Maciej Pszczolinski
Maciej Pszczolinski

Reputation: 1968

How DbContext and connections to DB should be implemented to handle load testing?

I have recently start implementing some load testing. I am using .NetCore, EF Core 2.2 and Postgres.

I am calling my test server (withHttpClient client.PostAsync("/api/resource");).

I found that few of my requests fails because of too many connections (The connection pool has been exhausted, either raise MaxPoolSize (currently 100) or Timeout (currently 15 seconds)). So I implemented such approach:

services.AddDbContext<MyDbContext>(optionsAction: optionsBuilder =>
    optionsBuilder.UseNpgsql(Config.ConnectionString,
    optionsAction =>
    {
        optionsAction.EnableRetryOnFailure(5, TimeSpan.FromSeconds(10), null);
    }));

it helped a bit, but still, when calling with e.g. 500 requestes I got errors.

I imagine, that it should work in a way, that e.g. if system is able to handle 100 requests at the same time (e.g. 100 connections to DB), the remaining requests (which uses MyDbContext) should wait (rather than fail).

So my questions are:

  1. Is it normal that with high load, the requests will fail because of maximum of possible concurrent connections?
  2. If above is true - the normal approach is to use EnableRetryOnFailure?
  3. Is it possible to make other requests to wait in non blocking way (e.g. max 20 seconds) until there are some connections available?
  4. Or maybe there is other configuration option (in EF core, or in MVC) to make other requests to wait for available connection (from connection pool) instead of failing with exception?

Upvotes: 1

Views: 1950

Answers (1)

Laurenz Albe
Laurenz Albe

Reputation: 246473

There is a bug in your application that makes it not return the connections to the pool after the transaction is done (a so-called “connection leak”).

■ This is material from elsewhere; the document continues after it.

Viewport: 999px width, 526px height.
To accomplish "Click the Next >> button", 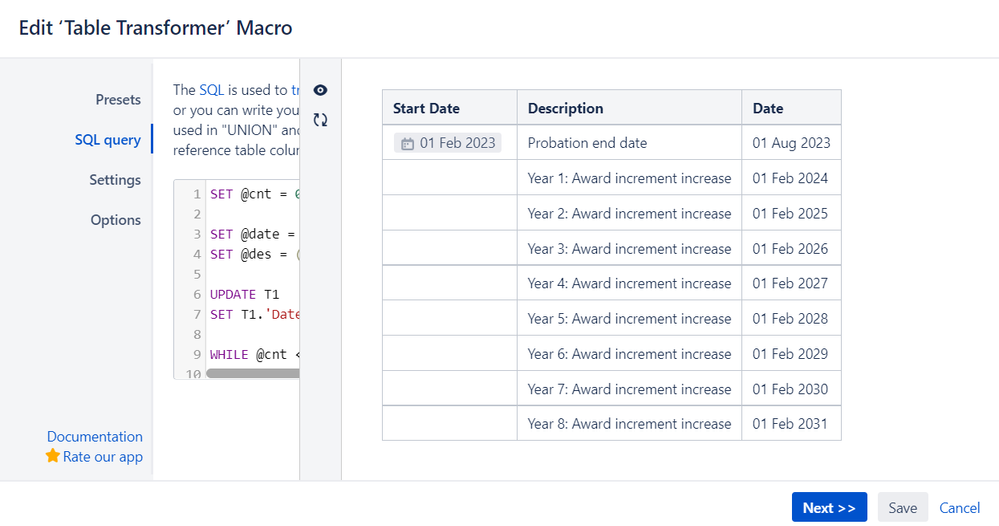I will tap(829, 508).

100 connections is way too big for a connection pool (unless the machine has 100 cores and local SSDs).

The idea is that when you want to perform a database transaction, you get a connection from the pool, do your work, commit the transaction and return the connection to the pool. Normally the time an OLTP transaction takes inside the database is so short that you can easily handle thousands of concurrent user sessions that way.

This all hinges on the assumption that your transactions are short. If they are not, you may get a problem wil concurrency, because locks are held until a transaction ends. Moreover, long transactions can keep autovacuum from doing its life-saving work.